In Chad, this process of state creation produced a country in which ''disperate and often hostile ethnic groups were thrown together into one state even though the different groups had not developed a national consciousness,'' a Western official says. ''The result was built-in political instability as competing ethnic groups fought over limited resources.''

While the inhabitants of northern Chad are mostly nomadic or seminomadic Arab and Afro-Arab ethnic groups who are Muslim and look to North Africa and the Middle East for spiritual identification, southern Chadians are mainly black Nilotic tribesmen who practice Christian or animist religions and are farmers. The differences between the groups were exacerbated during more than 50 years of French colonial rule.

While the French ignored northern Chad, finding little to exploit in its harsh desert environment, the south was developed with large-scale cotton farms. Missionaries established churches and schools in the south.

The result of this uneven development was that at independence in 1960, southerners dominated all the top government positions.

Northerners created the Chad National Liberation Front (Frolinat) and began armed struggle.

By 1978, northern guerrilla leader Hissein Habre had an army strong enough to challenge Felix Malloum's government. It forced Malloum to accept a power-sharing arrangement, which gave the northerners a stake in the central government for the first time.

But the Malloum-Habre coalition broke down only six months later and the country was plunged into a bloody civil war.

Since that time, regional mistrust and hatred have poisoned almost every aspect of the nation's social, political, and economic life. And it is plaguing President Habre, who despite his northern roots has made some attempts at national reconciliation.

Habre has placed some southerners in his Cabinet. He also won some goodwill among southerners with his efforts to pay the salaries of civil servants, who for years could not count on getting paid.

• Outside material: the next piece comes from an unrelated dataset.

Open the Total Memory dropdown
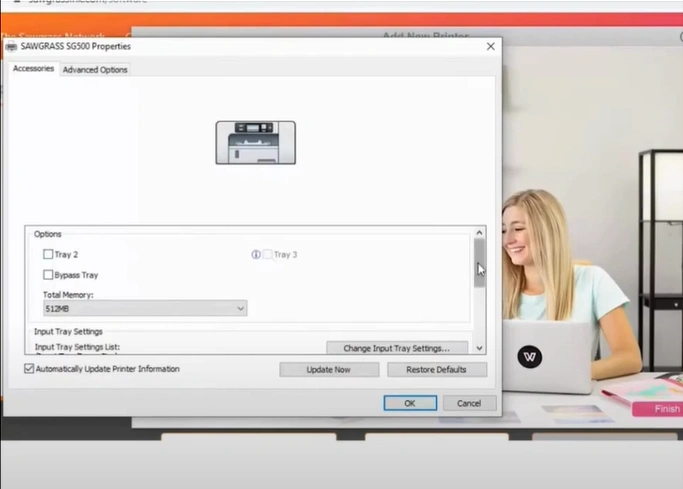The height and width of the screenshot is (489, 683). pos(144,309)
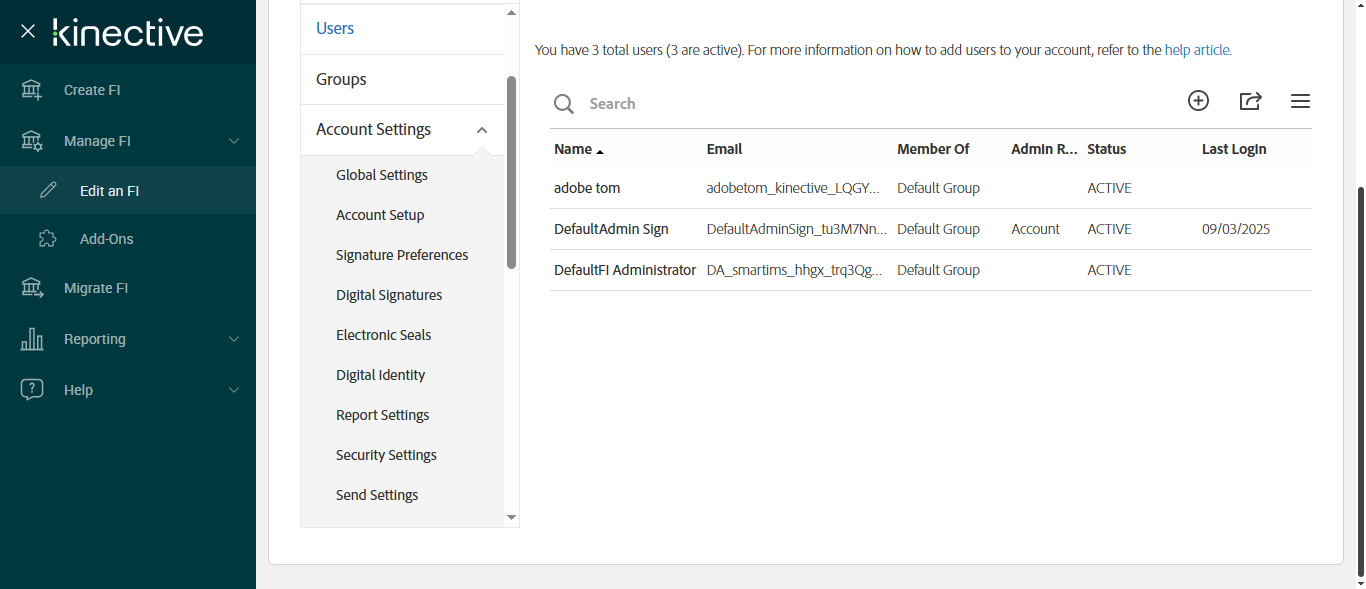1366x589 pixels.
Task: Click the Create FI bank icon
Action: pyautogui.click(x=32, y=90)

But most southerners are not impressed by President Habre's efforts to mollify north-south hostilities. As a southerner from Moundou explains, ''How can you respect or trust a man (Habre) who has spent all of his adult life fighting against your brothers?''

President Francois Mitterrand's recent call for a federal solution to Chad's problems - although rejected by President Habre as a ''recipe for the permanent partition of Chad'' - has further emboldened southern dissidents, who now believe the French will support their demands for a semiautonomous southern region.